What Went Wrong With Pixar’s Lightyear

6. Maybe the reviews are right, or wrong—or both

Keke Palmer as Izzy Hawthorne, Peter Sohn as Socks, and Chris Evans as Buzz Lightyear in Pixar’s Lightyear.

Keke Palmer as Izzy Hawthorne, Peter Sohn as Socks, and Chris Evans as Buzz Lightyear in Pixar’s Lightyear.
Photo: Pixar

Moviegoers will ultimately decide Lightyear’s fate, but critics have been wildly polarized by the movie. Jake Wilson of The Age in Australia, writes, “A typical product of the Disney-Pixar-Marvel-Star Wars complex, and far from the worst of its kind. But there’s no question its makers are more concerned with spinning their wheels than with taking a leap into the void.” Matthew Monagle of the Austin Chronicle argues, “Lightyear is a unique miss in Pixar’s catalog, a film that neither commits to its sci-fi imagination nor tries to find authentic moments for kids.” Stephanie Zacharek at Time Magazine slams Lightyear by stating that “Its plot is so hopelessly, desperately Christopher Nolan–style meta, that it caves in on itself.”

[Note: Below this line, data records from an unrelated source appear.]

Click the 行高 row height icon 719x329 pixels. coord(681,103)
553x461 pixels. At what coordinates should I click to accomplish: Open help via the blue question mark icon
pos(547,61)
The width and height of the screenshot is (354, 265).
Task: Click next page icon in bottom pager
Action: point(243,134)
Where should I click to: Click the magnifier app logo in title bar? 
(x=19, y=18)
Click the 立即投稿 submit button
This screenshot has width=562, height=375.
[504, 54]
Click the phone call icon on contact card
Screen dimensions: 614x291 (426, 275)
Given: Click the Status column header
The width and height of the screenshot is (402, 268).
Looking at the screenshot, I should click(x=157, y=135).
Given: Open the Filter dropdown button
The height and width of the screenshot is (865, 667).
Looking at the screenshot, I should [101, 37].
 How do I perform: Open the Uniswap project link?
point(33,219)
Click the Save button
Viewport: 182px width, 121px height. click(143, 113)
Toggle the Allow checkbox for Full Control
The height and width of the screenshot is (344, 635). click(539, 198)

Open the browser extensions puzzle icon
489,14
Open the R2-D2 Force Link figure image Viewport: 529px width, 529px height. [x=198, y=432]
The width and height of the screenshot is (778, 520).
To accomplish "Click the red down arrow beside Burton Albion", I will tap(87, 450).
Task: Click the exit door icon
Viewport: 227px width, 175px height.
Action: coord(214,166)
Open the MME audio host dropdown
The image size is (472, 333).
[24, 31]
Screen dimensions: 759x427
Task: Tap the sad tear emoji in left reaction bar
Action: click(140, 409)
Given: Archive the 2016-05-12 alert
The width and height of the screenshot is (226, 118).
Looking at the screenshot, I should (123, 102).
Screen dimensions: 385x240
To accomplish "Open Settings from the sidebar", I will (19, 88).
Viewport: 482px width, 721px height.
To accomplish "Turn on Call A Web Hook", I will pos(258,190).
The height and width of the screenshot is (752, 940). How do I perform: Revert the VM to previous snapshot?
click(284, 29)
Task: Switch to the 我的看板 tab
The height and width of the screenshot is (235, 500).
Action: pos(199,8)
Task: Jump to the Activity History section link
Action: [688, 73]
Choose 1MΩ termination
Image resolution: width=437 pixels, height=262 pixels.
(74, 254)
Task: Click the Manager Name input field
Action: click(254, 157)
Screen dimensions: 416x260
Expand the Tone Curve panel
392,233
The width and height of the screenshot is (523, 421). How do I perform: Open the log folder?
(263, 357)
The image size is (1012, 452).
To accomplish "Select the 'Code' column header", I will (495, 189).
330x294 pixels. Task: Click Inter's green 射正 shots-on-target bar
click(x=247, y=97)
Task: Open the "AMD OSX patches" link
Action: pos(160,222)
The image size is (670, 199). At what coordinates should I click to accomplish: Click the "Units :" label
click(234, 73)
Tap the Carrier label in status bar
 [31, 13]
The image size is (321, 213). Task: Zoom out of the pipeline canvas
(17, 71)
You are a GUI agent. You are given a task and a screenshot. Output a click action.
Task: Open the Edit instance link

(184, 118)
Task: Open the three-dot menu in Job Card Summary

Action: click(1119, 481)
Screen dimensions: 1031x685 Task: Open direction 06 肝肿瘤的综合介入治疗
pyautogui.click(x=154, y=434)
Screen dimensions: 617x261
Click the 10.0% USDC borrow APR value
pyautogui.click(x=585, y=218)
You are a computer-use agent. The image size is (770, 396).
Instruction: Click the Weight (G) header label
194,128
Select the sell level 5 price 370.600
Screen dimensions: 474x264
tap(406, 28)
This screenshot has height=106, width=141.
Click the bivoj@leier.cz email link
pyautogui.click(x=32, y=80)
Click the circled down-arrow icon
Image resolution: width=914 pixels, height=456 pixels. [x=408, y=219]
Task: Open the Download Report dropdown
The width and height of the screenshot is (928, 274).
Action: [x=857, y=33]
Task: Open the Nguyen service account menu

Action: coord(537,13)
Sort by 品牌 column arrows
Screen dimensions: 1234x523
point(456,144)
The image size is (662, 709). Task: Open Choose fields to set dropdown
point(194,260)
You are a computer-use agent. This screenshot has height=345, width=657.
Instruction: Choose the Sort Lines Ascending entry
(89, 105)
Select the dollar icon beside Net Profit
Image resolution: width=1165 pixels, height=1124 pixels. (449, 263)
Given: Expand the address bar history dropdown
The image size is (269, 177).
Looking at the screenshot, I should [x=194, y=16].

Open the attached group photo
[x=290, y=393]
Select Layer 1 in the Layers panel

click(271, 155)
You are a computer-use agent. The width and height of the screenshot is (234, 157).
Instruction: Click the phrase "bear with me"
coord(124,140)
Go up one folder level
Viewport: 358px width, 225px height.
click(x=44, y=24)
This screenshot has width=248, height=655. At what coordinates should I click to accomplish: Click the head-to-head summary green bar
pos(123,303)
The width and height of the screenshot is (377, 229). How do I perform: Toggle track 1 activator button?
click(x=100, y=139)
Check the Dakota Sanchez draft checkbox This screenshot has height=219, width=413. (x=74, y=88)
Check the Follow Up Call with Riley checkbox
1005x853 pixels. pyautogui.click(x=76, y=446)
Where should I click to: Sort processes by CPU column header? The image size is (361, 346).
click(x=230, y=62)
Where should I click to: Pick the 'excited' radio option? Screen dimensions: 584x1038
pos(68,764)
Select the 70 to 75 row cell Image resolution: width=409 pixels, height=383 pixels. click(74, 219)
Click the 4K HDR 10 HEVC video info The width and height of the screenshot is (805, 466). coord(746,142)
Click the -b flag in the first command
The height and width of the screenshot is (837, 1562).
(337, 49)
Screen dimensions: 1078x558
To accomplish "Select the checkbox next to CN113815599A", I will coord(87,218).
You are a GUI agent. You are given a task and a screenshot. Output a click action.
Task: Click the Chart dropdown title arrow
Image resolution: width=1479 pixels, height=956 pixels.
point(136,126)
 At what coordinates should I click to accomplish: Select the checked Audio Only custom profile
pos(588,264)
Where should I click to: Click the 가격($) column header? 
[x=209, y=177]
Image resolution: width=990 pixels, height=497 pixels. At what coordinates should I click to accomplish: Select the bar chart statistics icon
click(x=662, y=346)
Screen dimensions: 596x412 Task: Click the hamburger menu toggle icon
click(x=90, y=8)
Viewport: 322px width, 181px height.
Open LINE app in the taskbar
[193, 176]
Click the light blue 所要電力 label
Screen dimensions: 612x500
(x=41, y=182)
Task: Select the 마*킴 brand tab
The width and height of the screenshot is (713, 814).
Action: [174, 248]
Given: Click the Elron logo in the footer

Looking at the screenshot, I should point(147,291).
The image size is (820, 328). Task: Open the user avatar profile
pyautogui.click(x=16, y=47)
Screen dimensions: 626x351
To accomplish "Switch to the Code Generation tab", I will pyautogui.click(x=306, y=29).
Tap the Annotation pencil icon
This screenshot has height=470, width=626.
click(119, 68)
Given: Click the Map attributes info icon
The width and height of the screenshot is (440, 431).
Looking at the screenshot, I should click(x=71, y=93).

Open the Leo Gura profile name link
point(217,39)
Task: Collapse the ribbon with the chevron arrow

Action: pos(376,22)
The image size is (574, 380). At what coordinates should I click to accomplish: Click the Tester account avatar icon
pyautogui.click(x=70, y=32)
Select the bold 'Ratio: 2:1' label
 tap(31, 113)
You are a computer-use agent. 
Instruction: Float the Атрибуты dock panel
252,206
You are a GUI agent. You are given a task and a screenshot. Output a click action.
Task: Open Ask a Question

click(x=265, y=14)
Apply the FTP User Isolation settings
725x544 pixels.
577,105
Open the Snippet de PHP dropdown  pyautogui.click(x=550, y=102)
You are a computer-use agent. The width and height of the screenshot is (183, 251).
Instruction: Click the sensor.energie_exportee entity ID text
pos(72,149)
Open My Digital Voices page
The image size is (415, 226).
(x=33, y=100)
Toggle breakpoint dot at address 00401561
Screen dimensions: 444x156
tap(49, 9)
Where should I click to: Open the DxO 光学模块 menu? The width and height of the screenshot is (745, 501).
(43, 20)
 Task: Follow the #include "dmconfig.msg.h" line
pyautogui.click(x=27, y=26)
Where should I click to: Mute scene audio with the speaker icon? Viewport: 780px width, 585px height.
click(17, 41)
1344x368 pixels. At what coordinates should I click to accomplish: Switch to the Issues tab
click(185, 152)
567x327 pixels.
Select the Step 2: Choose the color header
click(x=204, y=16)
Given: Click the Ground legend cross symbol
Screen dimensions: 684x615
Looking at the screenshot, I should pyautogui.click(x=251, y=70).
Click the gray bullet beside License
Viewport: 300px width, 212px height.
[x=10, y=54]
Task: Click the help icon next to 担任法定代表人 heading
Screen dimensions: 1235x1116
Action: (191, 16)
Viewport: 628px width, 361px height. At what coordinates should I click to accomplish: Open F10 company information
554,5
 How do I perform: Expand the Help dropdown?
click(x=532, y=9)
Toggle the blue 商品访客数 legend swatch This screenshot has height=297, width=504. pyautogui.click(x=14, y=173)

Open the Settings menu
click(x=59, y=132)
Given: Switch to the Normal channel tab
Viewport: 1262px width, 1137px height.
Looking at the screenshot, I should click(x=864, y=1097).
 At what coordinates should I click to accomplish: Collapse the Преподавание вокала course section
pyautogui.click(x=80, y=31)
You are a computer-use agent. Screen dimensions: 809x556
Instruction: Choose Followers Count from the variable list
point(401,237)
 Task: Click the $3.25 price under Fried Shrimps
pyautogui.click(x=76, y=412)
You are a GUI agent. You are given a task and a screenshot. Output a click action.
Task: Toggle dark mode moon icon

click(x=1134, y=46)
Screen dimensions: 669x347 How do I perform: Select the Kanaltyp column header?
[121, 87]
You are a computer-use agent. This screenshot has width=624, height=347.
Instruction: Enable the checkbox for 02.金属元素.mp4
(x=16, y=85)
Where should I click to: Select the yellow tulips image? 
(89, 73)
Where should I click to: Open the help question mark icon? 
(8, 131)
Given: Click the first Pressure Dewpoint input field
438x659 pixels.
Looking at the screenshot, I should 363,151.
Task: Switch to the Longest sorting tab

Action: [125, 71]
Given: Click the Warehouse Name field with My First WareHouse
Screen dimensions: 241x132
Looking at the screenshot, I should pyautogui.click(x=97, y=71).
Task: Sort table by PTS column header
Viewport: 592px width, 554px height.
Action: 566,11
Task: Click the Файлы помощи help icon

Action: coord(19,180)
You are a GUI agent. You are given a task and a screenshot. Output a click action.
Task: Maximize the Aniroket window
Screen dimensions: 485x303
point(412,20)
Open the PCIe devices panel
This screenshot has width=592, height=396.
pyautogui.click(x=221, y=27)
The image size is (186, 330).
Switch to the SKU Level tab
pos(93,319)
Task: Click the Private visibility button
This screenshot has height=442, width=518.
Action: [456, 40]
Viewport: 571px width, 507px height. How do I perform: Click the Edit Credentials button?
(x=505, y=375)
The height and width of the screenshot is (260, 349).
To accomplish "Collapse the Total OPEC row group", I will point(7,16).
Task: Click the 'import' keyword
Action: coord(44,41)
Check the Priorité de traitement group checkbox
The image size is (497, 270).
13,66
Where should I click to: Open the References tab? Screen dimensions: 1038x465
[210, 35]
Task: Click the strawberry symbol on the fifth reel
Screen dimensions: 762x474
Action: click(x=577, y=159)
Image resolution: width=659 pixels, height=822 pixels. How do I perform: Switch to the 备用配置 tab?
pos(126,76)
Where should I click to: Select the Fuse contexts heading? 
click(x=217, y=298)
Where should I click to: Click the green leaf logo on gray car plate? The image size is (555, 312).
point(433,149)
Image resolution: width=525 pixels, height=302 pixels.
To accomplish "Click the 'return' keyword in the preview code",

On the other end of the spectrum, Barry Hertz at the Globe and Mail praises the film as follows: “If you can divorce Lightyear’s shareholder-appeasing origins from its actual cinematic accomplishments, then we’re left with a rather beautiful, often thrilling, sometimes devastating adventure.” Patrick Gomez of Entertainment Weekly observes that “Kids will love Lightyear. Adults will enjoy it. The only reason it falls short of what we’ve come to expect from Pixar is that they’ve set their own bar so damn high.”

The A.V. Club’s Tomris Laffly, meanwhile, came down somewhere in the middle, saying “Lightyear both struggles to justify the proposition it suggests in its opening and feels like an irrelevant oddity within the beloved Pixar series it claims to expand upon.”

When the consensus is that there’s no consensus, that can be a great opportunity for moviegoers to discover for themselves why it does or doesn’t work. But it also speaks to what may ultimately be the movie’s biggest flaw: When you set out to please the most people possible, you run the risk of pleasing no one. Few have called Lightyear an outright disaster, but for a movie built around the idea of inspiring a little boy’s love, it seems to lack a few of the qualities needed to truly move audiences.